SPECIAL MESSAGE
AKIRA SASAKI
雪って
実はあたたかいものです
THE NORTH FACE キッズネイチャースクールの
親子スノーイベントへ
講師としてお招きした
THE NORTH FACEアスリートの佐々木明さんは、
雪上でのスキースクールを始める前に、
参加者の皆さんへ、
「雪育」と題し雪にまつわるお話をされました。
「雪って、実はあたたかいものです」
そんなイメージとは真逆の言葉に、
子どもたちは目をキラキラさせながら
聞き入っていました。
佐々木明さんの「雪育」には、
いったいどのような想いが
込められているのでしょうか。
雪育: 「雪ではぐくむ感性」
—雪育とはどのような活動なんでしょうか?
発足自体は仲間のスキーヤーによるものなんですけど、キッカケは北海道内の学校でスキー授業が減ったことに対するアクションだったんです。何かできないかと考えたんですけど、答えは出ず、じゃあスキー授業に乱入して子どもたちを楽しませようってところから始まりました。「今からこのコブ斜面で大破するかメイクするかギリギリのチョッカリをします」とか言って突っ込んで行ってましたね(笑)。
—それは面白いですね!
1本メイクして、「スキーやスノーボードという道具のポテンシャルってすごいですね」とつぶやいて去って行く。そんなおふざけみたいなことも含めて地道にやり続けていたら、札幌市の教育委員会から正式に雪育で授業をやってみてくださいと誘って頂けたんです。
—現在の雪育はどのような進展を?
雪育って決まった形を持っているわけじゃないんですよ。たとえば雪下野菜を掘って食べてみて、なんで雪下野菜は美味しいんだろう? って内容もあれば、雪上トレッキングすることもある。他にもウィンタースポーツには氷を滑る競技もあって、同じ水でも結晶の形や密度の違いでスポーツがこれだけ変わるという内容など、雪育と言いながら水や氷の話に広がってもいますね。あと、雪がなんで白いのかとか。

+-------+

佐々木明さんの雪育についての原文抜粋を、一字一句そのまま書き写してください。

*記録一覧*
+-------+

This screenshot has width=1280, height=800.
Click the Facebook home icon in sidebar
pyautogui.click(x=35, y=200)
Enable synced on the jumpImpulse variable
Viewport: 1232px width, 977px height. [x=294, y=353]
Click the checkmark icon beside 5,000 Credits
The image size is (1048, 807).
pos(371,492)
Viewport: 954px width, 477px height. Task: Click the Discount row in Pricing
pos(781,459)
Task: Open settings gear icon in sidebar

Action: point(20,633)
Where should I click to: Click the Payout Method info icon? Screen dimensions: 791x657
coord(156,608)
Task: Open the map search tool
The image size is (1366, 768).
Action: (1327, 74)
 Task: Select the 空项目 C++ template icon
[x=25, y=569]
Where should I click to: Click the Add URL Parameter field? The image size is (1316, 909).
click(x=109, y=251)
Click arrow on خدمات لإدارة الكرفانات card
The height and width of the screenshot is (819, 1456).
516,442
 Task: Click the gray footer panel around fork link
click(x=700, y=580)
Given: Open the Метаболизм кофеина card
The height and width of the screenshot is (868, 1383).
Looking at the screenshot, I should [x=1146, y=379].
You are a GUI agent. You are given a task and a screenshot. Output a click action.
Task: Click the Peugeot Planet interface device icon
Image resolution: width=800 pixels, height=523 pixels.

+-------+

*解答例*
SPECIAL MESSAGE
AKIRA SASAKI
雪って
実はあたたかいものです
THE NORTH FACE キッズネイチャースクールの
親子スノーイベントへ
講師としてお招きした
THE NORTH FACEアスリートの佐々木明さんは、
雪上でのスキースクールを始める前に、
参加者の皆さんへ、
「雪育」と題し雪にまつわるお話をされました。
「雪って、実はあたたかいものです」
そんなイメージとは真逆の言葉に、
子どもたちは目をキラキラさせながら
聞き入っていました。
佐々木明さんの「雪育」には、
いったいどのような想いが
込められているのでしょうか。
雪育: 「雪ではぐくむ感性」
—雪育とはどのような活動なんでしょうか?
発足自体は仲間のスキーヤーによるものなんですけど、キッカケは北海道内の学校でスキー授業が減ったことに対するアクションだったんです。何かできないかと考えたんですけど、答えは出ず、じゃあスキー授業に乱入して子どもたちを楽しませようってところから始まりました。「今からこのコブ斜面で大破するかメイクするかギリギリのチョッカリをします」とか言って突っ込んで行ってましたね(笑)。
—それは面白いですね!
1本メイクして、「スキーやスノーボードという道具のポテンシャルってすごいですね」とつぶやいて去って行く。そんなおふざけみたいなことも含めて地道にやり続けていたら、札幌市の教育委員会から正式に雪育で授業をやってみてくださいと誘って頂けたんです。
—現在の雪育はどのような進展を?
雪育って決まった形を持っているわけじゃないんですよ。たとえば雪下野菜を掘って食べてみて、なんで雪下野菜は美味しいんだろう? って内容もあれば、雪上トレッキングすることもある。他にもウィンタースポーツには氷を滑る競技もあって、同じ水でも結晶の形や密度の違いでスポーツがこれだけ変わるという内容など、雪育と言いながら水や氷の話に広がってもいますね。あと、雪がなんで白いのかとか。